[Opening THE DATA section]

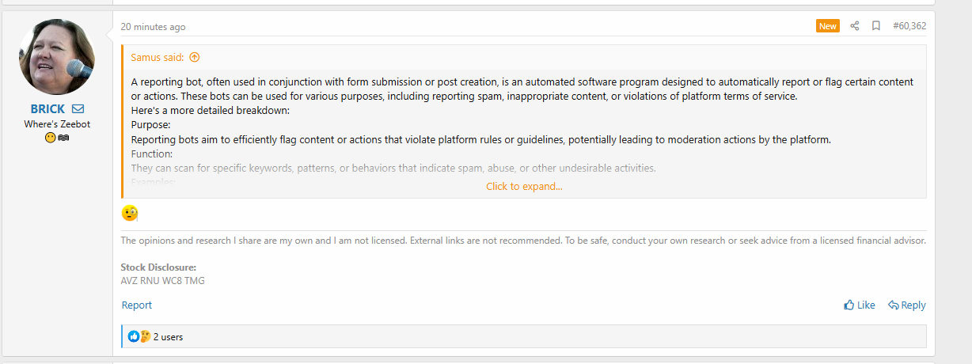972x364 pixels.
Task: Click the monocle face emoji in the post
Action: coord(130,213)
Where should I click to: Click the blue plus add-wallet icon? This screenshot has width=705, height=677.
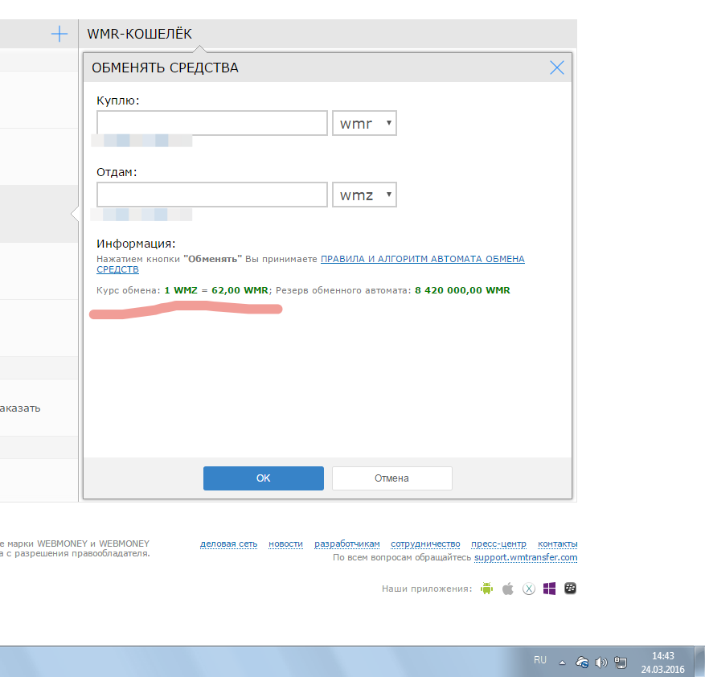pyautogui.click(x=59, y=34)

[Closing THE DATA section]

● **INSTRUCTIONS TO FOLLOW**
Word for word, copy the lines from the one with "Where should I" through the end of the entries above, and do not include any picture.

● **SOLUTION TO THIS EXERCISE**
Where should I click to: Click the blue plus add-wallet icon? This screenshot has width=705, height=677.
pyautogui.click(x=59, y=34)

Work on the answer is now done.